We bombed from the air as accurately as we could but that wasn’t very accurate. In fact late in the war a more effective method of flattening cities from the air was worked out. The first groups dropped demolition bombs to make a lot of wreckage for fuel. Then groups came in and dropped incendiaries to set the wreckage on fire. Then groups came in and dropped fragmentation bombs to supress firefighting.
Had guerillas become too much of a problem I don’t see us holding back on repressing it by any means we thought would work.
Just look around you today and consider the methods our officials defend for combatting terrorists.
What were the living conditions like in Germany at the end of WW2? What communications were available? (phone, mail, transport) Weren’t the population at the brink of starvation? I think that if you’re just struggling to survive, carrying on fighting or supporting fighters would be low on your priorities.
What happened to the troops and Nazi Party members? Were they interred for a while?
There is also the cultural differences between subdued by a like culture and an alien culture that feeds insurgents too.
That doesn’t seem particularly harsh to me. If you were taking fire from a fortified position wouldn’t you call in a tank if you could? War sucks. If you doubt the Soviets were harsher than the Americans or British you might want to check the aftermath of the Battle of Berlin and the tens of thousands of rapes that occured or the vast numbers of German POWs who never made it back even years after the war was over.
Direct agents? I don’t think so. I’m not convinced that there’s large numbers of foreign fighters present. But they’re being supported by the Saudis, in the case of the Sunnis and the Iranians in the case of the Shia (and now the US is arming the militias too). There’s also masses of materiel left over from the Iraqi army, and ordinary Iraqis under Saddam were well armed. There’s also a lot of people with military training hanging about, the Iraqi army was pretty large and after the invasion they were disbanded (rather foolishly I think).

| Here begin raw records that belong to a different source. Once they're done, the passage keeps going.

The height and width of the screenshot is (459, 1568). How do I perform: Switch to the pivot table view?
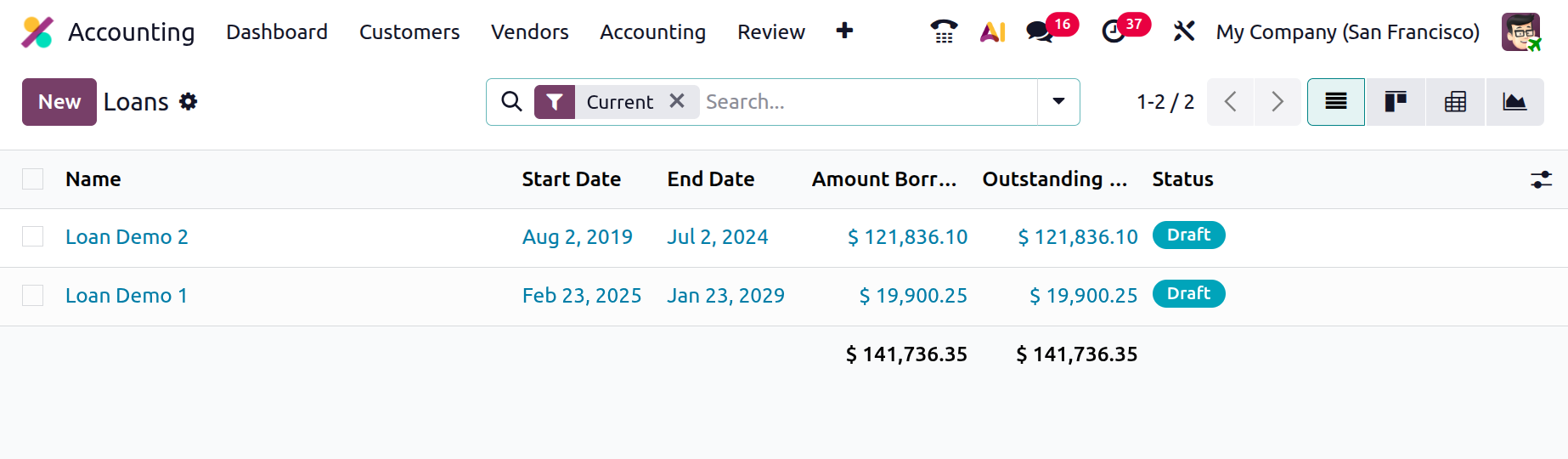[x=1456, y=102]
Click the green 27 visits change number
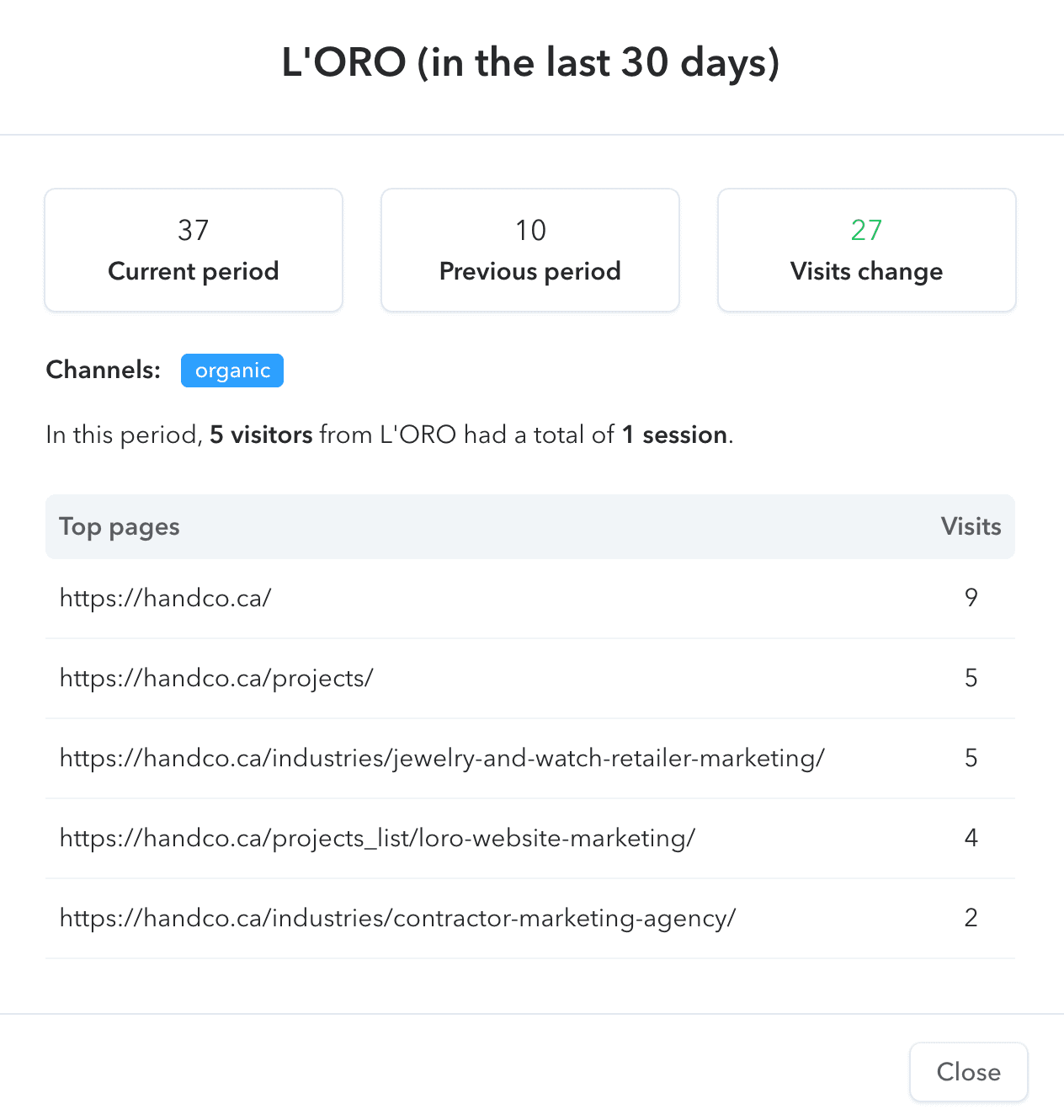The image size is (1064, 1120). (x=866, y=230)
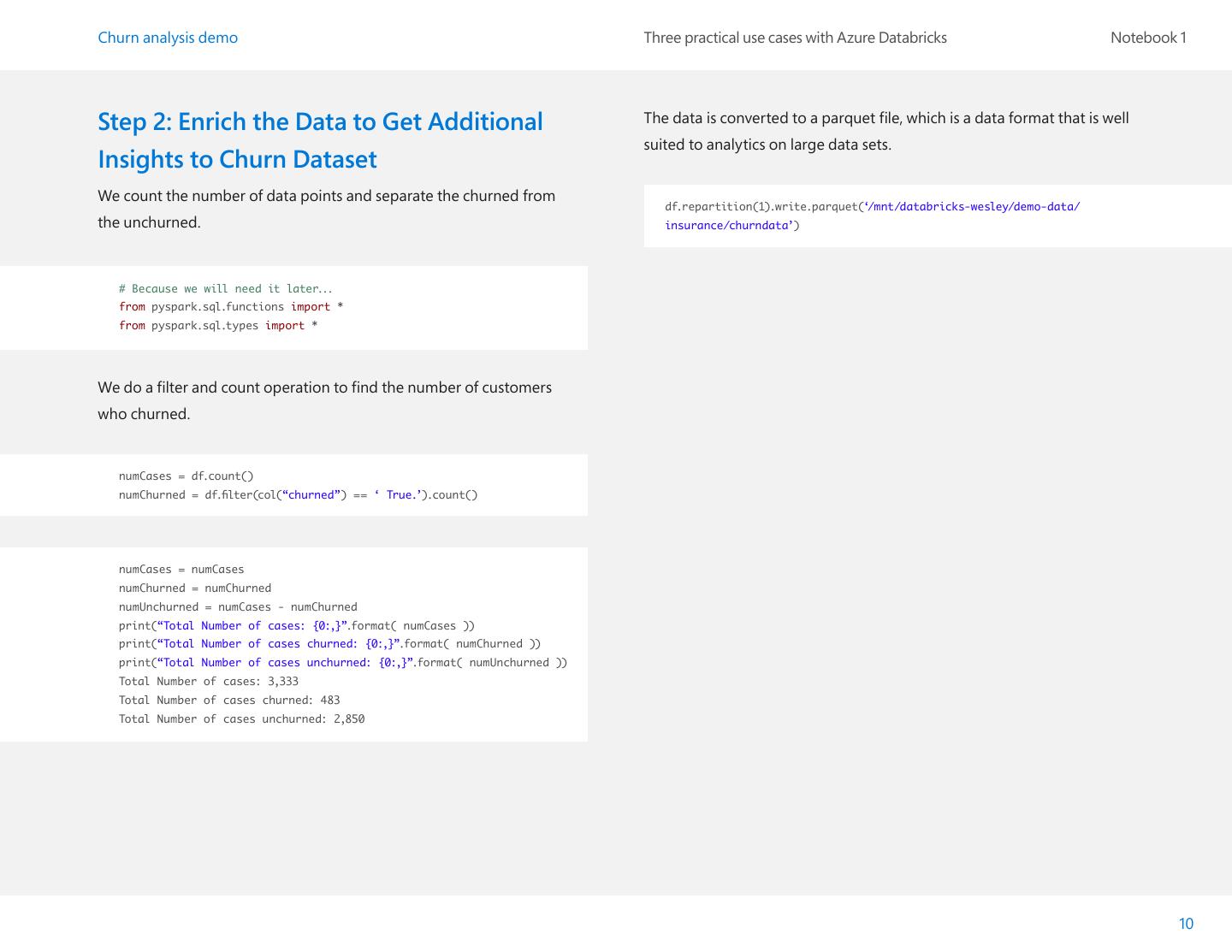Click the print 'Total Number of cases churned' statement
Image resolution: width=1232 pixels, height=952 pixels.
(x=329, y=644)
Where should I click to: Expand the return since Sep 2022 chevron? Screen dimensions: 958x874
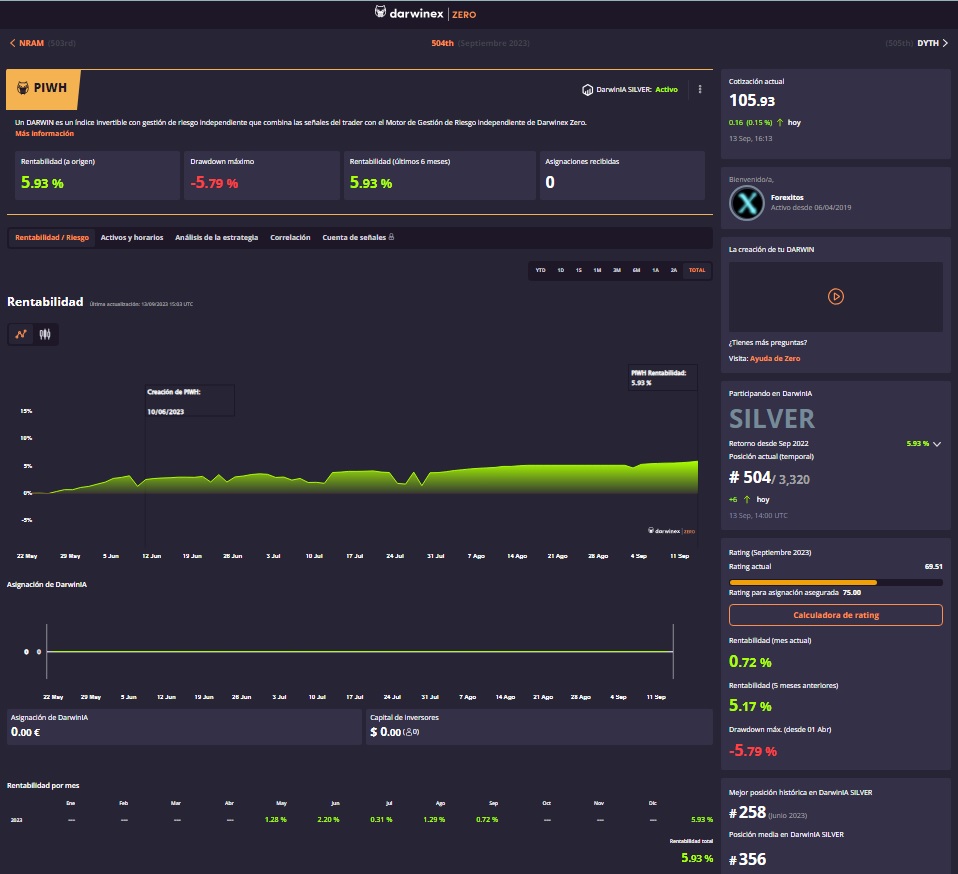(937, 443)
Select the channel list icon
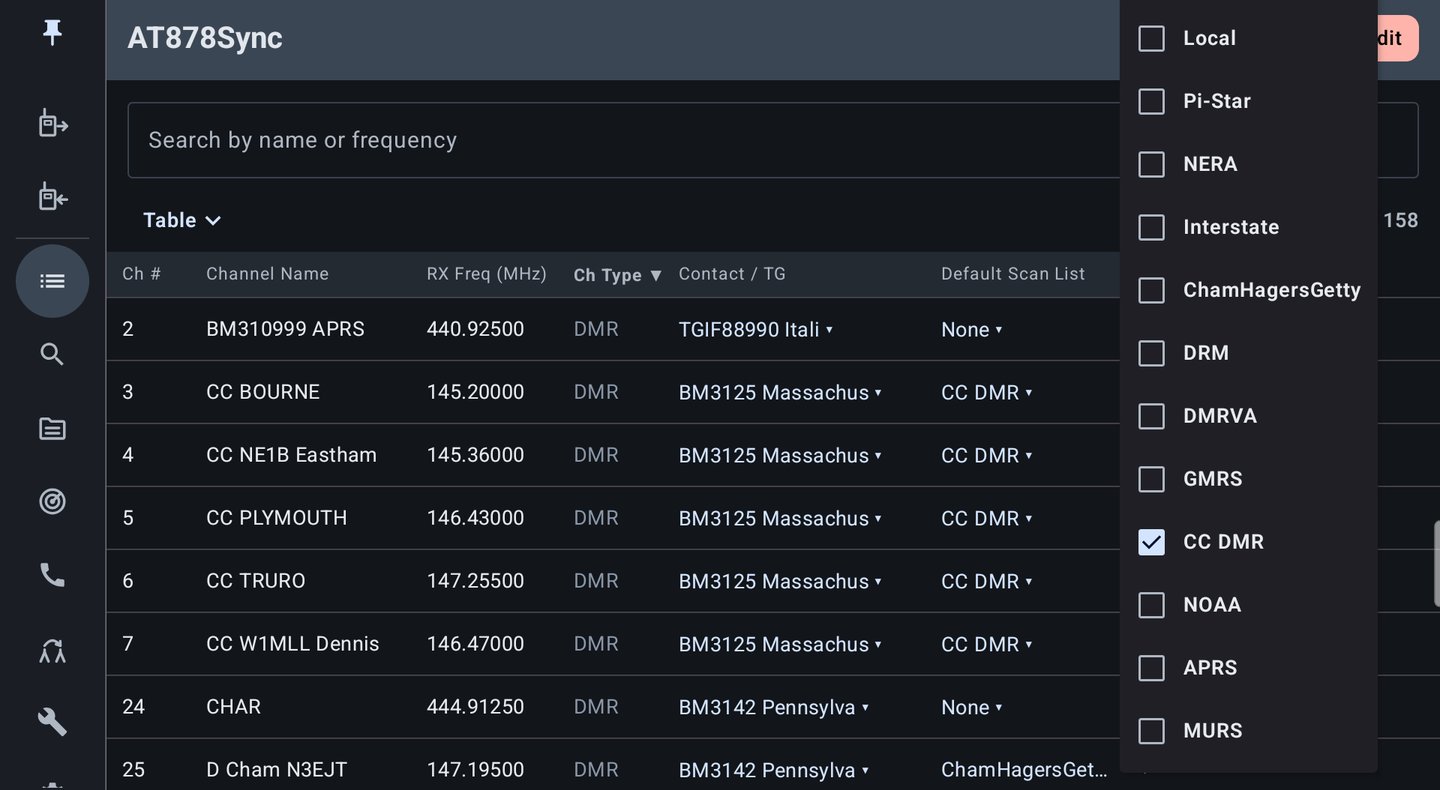This screenshot has width=1440, height=790. pos(52,281)
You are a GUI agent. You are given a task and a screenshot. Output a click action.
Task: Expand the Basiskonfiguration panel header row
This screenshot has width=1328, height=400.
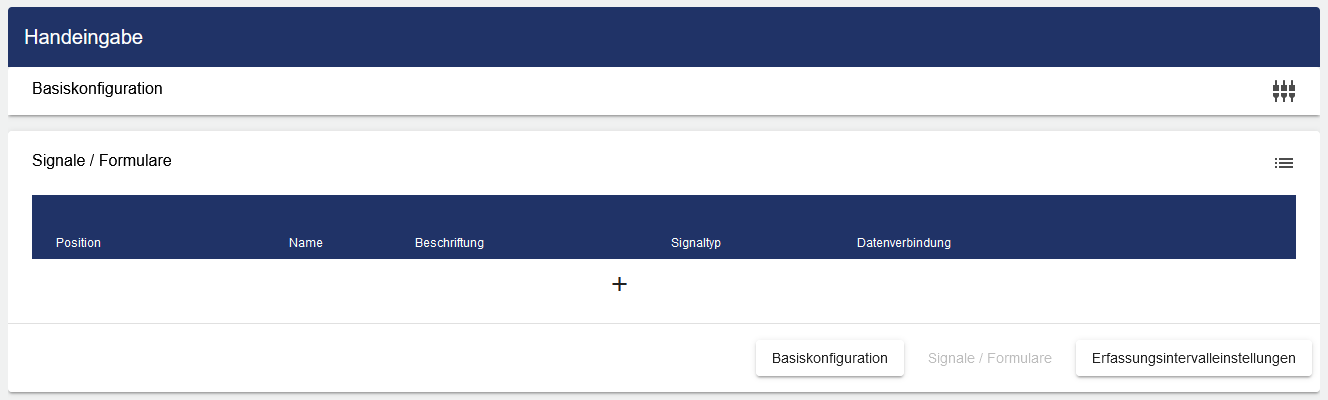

I think that a major difference between the two situtations is that the German homeland was invaded in 1944-45 after the German military and population had been exhausted after over five years of fighting with substantial casualties to its armed forces, into which the bulk of its able-bodied military-age men had been drafted.
In Iraq, on the other hand, the U.S. led invasion was extremely quick, and the Iraqi military to a great extent abandoned their posts rather than defend against the invaders (whether at the instructions of Saddam or otherwise). The occupation government then decided to abandon the army, rather than reconstitute it. This left a huge number of military age men (including both ex-soldiers and those who had not served) available to become insurgents. In addition, the Saddamist military and quasi-military forces had numerous weapons cashes around the country, which were emptied in and after the invasion.
True, plus enormous damage to civilian institutions, limited capacity to feed the (non-combatant) population and the presence of overwhelming Allied military force - so a grab-bag insurgency would have found itself in desperate straits almost immediately.
Interestingly, even the threat of a diehard movement influenced Allied plans in the final campaign of the war in Germany. Eisenhower and his generals thought they needed to have forces on hand to assault the “National Redoubt” (mentioned in the “Werewolf” link, and referred to in Nazi propaganda), and these troops, as I recall, were not immediately available for real threats.